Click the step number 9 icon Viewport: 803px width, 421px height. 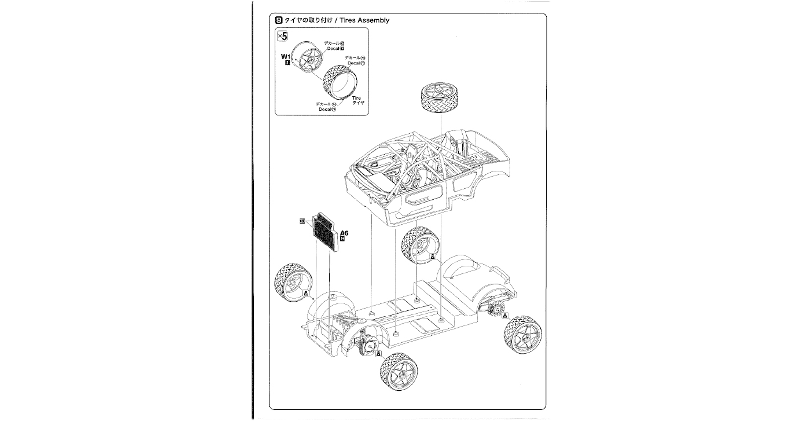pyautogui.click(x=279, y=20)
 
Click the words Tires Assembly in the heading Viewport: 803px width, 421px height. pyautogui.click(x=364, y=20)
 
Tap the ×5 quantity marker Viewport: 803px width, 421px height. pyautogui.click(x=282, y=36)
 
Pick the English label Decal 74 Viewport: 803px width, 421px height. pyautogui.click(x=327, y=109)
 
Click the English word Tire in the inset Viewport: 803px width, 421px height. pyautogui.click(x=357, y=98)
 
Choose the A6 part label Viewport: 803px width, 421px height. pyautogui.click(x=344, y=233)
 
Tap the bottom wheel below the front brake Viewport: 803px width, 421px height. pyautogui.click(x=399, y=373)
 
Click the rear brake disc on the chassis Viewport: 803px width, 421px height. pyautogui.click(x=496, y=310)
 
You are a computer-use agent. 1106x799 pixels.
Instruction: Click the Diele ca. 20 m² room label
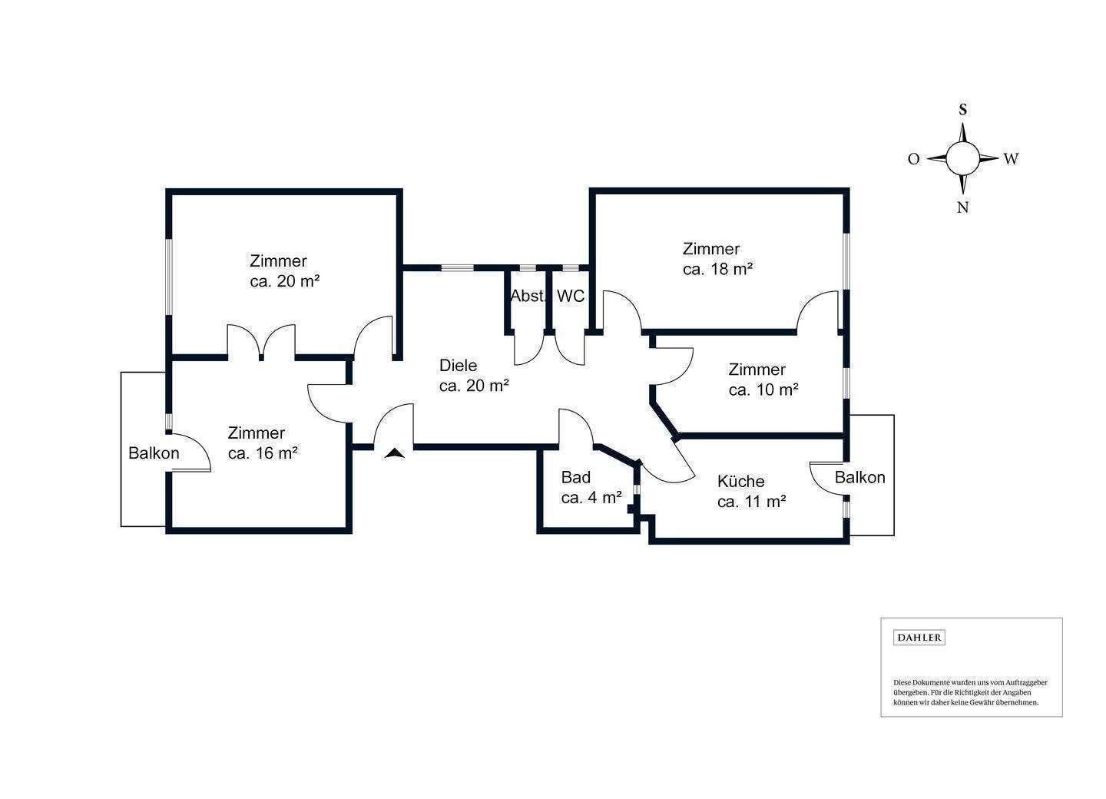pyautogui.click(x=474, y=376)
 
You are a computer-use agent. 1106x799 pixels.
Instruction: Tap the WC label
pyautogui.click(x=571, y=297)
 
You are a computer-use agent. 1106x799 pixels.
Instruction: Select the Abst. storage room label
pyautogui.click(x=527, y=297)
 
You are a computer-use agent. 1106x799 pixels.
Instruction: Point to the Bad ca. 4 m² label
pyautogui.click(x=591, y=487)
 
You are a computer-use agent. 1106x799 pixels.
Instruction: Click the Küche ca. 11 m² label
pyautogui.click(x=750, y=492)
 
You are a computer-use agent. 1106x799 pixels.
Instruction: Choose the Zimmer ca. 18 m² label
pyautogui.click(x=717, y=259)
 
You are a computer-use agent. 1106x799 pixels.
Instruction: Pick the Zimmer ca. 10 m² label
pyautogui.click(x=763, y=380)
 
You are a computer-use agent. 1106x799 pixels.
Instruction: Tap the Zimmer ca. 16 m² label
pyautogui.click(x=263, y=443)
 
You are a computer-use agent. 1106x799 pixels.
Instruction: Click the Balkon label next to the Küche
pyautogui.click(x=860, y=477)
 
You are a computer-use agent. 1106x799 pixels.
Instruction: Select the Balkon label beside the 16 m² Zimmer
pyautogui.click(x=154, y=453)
········
▸ **Your objective**
Rewrite the rows from the line with "Tap the bottom" to the line with "pyautogui.click(x=474, y=376)", putting "Screen size" in place of "Viewport" and changing nothing else. Leave the pictures out of your answer.

▸ **Correct answer**
Tap the bottom wheel below the front brake Screen size: 803px width, 421px height. pyautogui.click(x=399, y=373)
 
Click the rear brake disc on the chassis Screen size: 803px width, 421px height. pyautogui.click(x=496, y=310)
 
You are a computer-use agent. 1106x799 pixels.
Instruction: Click the Diele ca. 20 m² room label
pyautogui.click(x=474, y=376)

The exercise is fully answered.